Extend the article on the Fish Tales pinball machine, beginning right after its final sentence.

*Text excerpt:*
------
Fish Tales is a fishing-themed pinball game released by Williams in 1992.  It is one of the top 20 most produced pinball machines of all time, selling more than 13,000 units.

Overview
The general goal is to catch as many fish and tell the most outlandish stories about their size possible. The machine's backglass is topped with a plastic fish that thrashes its tail when the player achieves certain goals, and the players launches balls with an autoplunger shaped like a fishing rod.

Fish Tales introduced flippers with lightning bolts on them that were believed to be  shorter than other Williams flippers of the time.  While seemingly minor, an extra  gap creates a far greater ball control challenge for the player.  As such, this enhancement was only added to a few pinball titles before being abandoned.

Gameplay
The player is presented with three main objectives:

 Multiball – Shots to the Caster's Club "lock" (hold onto) balls.  Three locks starts multiball.
 Catching Fish – Two sets of side targets allow the player to catch fish.  When at least one fish is caught, the player has about 10 seconds to shoot a spinner to "Stretch The Truth" about its size, from 1× to 5× actual size (points for the catch multiplied accordingly), or a "total lie" which awards the player nothing for the fish. However, completing the "L-I-E" rollovers at the top does remove the lowest value from "Stretch The Truth" and advances the bonus multiplier.
 The Boat – The center of the board contains a captive ball area in the shape of a boat.  Successful hits to a lit captive ball give the player increasing awards, from Hold Bonus to Instant Multiball, and then increasing point awards leading to a "Special" (free game).

Other objectives include:

 Monster Fish: Shots to the lit criss-crossing center ramps light "Monster Fish" on the spinner, a "Hurry-Up" that can be worth 20 to 50 Million points. Some players regard this considerable easier than the jackpot combination.
 Feeding Frenzy: Four caught fish light the two ramps and two loops, for 5, 5, 5 and 20 Million if completed in a short time.
 Rock The Boat: A captive ball award, it gives the player 10 million for ramp shots for a short time.
 Video Mode: Another captive ball award, the player plays a video game on the dot-matrix display where he has to shoot down waterskiers for points and a possible extra ball. Hitting 15 boats gives 10 million extra, hitting all 20 boats awards 20 million bonus (totalling to about 42 million).  If the letters "EB" pop up on the screen, shooting the EB awards an extra ball.
------
*Supplied material:*
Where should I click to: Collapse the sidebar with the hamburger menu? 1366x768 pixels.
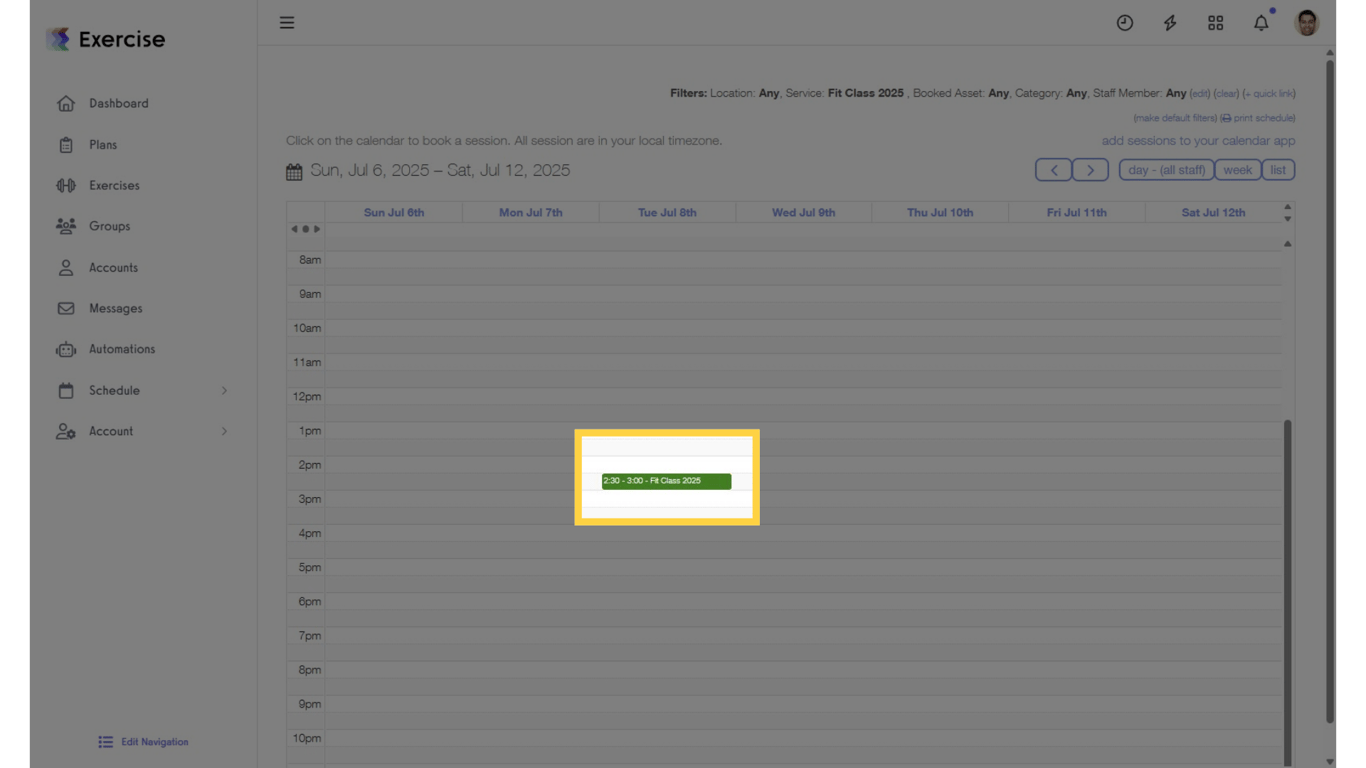[287, 22]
------
*Response:*
 Fish Finder: A random award achieved by shooting the top scoop after passing the right inlane next to the slingshot (Multiball and Extra Ball are only awarded in non Tournament Mode).
 Extra Balls: They are found in three places: Rock the boat, Fish Finder random award and Video Mode.
 Jackpot/Super Jackpot: During multiball, shooting the Caster's Club lock then prompts the player to shoot the left spinner for the Jackpot.  Completing three levels (tropical fishing, fresh water fishing, deep sea fishing) then allows the player to win the super jackpot; this is done by shooting the captive ball in the center of the table.

Game quotes
 "Gone fishin', leave a message."
 "Oh yeah, that's a keeper."
 "Ay Pop, look! Water-skiers!"
 "WHOA, you're not gonna eat that, are ya?"
 "I'll tell ya, it was this big!"
 "OH, you got one on there EH?"
 "Are ya gonna talk or are ya gonna FISH!?"
 "What a beauty!"
 "Super jackpot"
 "Don't move."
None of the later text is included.